(LISTED ENTRIES Opens)
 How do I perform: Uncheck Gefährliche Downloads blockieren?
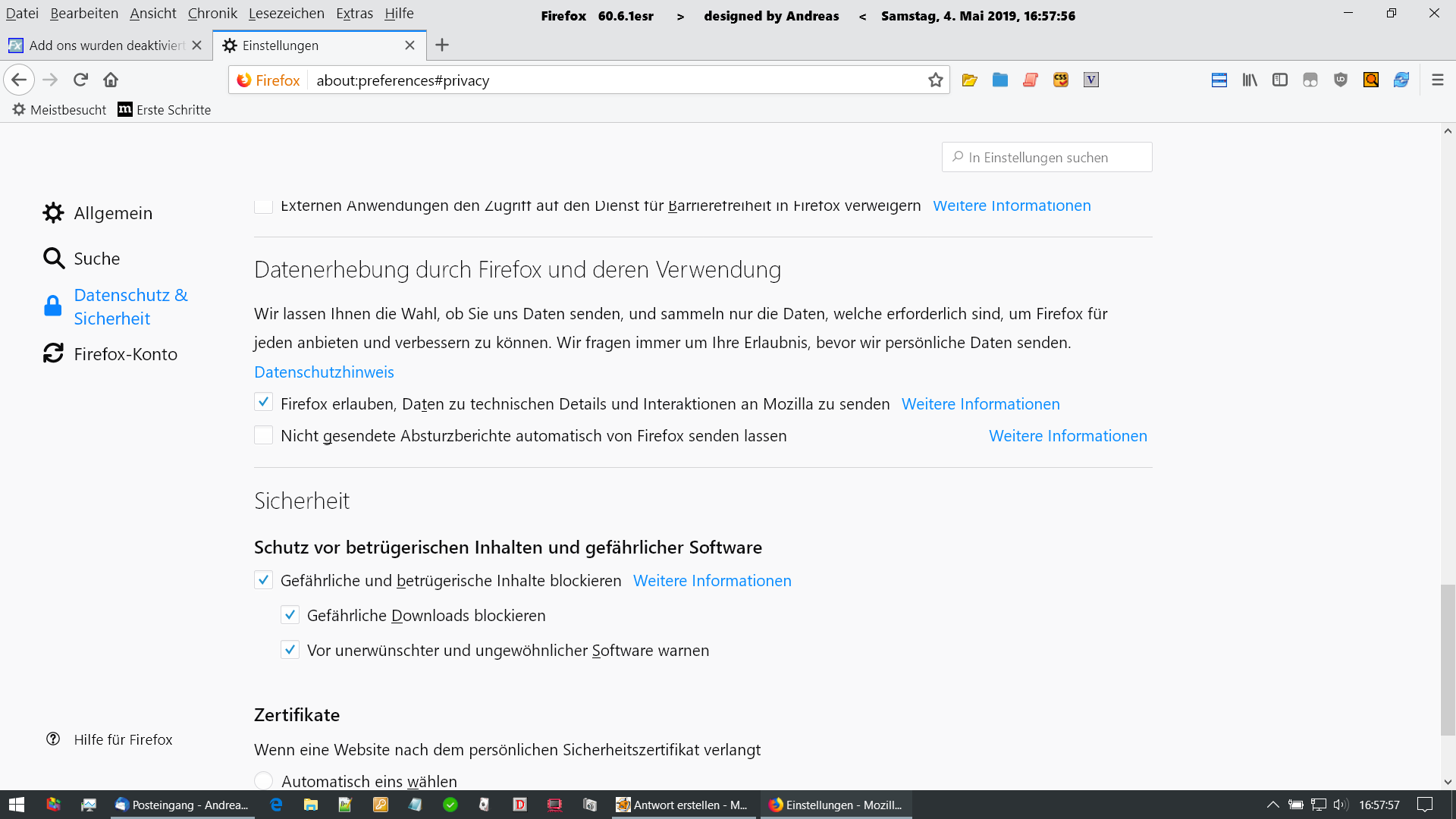pyautogui.click(x=290, y=615)
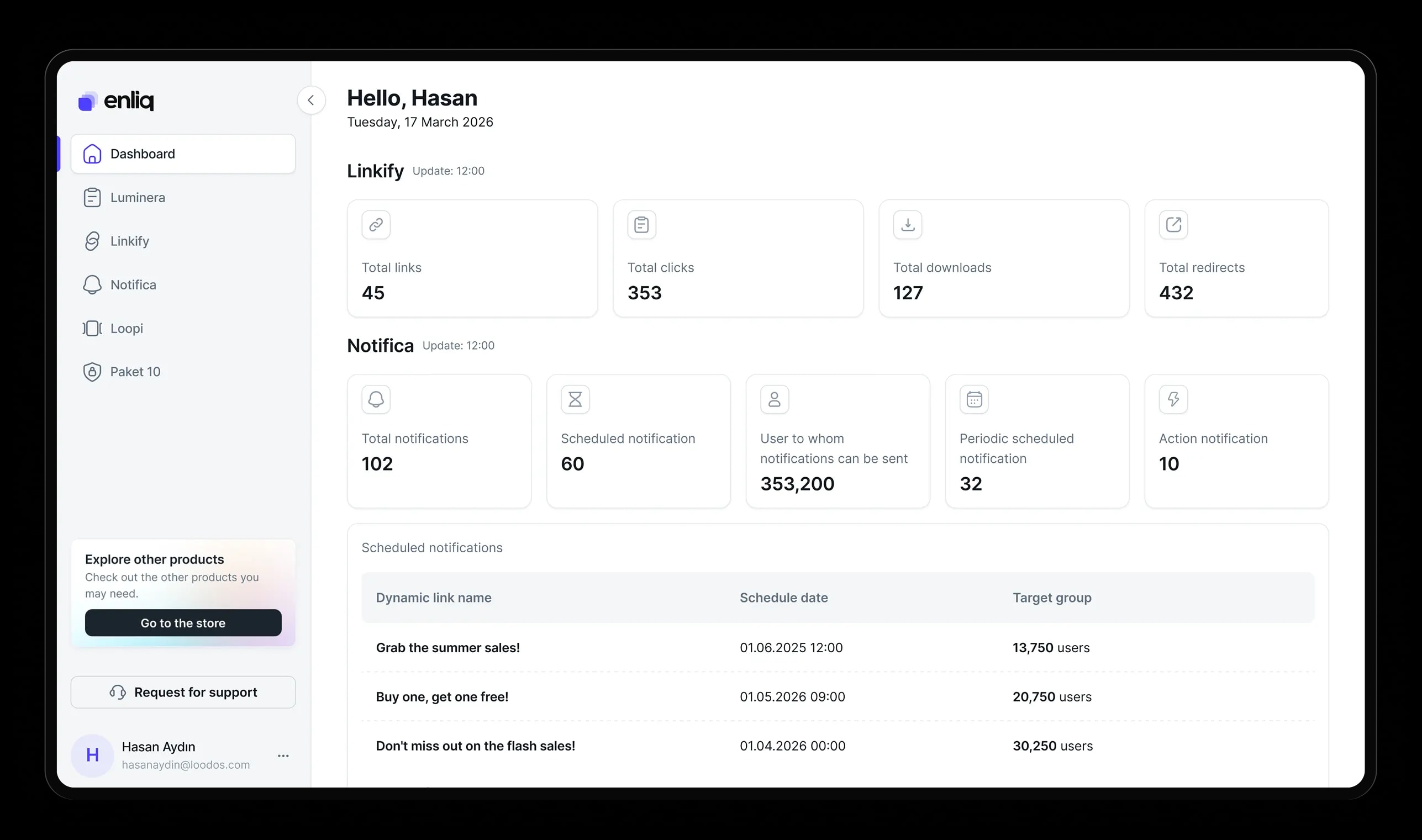Select the Grab the summer sales! row
The image size is (1422, 840).
pyautogui.click(x=447, y=648)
(LISTED ENTRIES Closes)
__TRY IT__: Return the listing verbatim, pictures excluded.

__TASK SOLUTION__:
 How do I perform: Uncheck Gefährliche Downloads blockieren?
pyautogui.click(x=290, y=615)
Select the Grab the summer sales! row
The image size is (1422, 840).
pyautogui.click(x=447, y=648)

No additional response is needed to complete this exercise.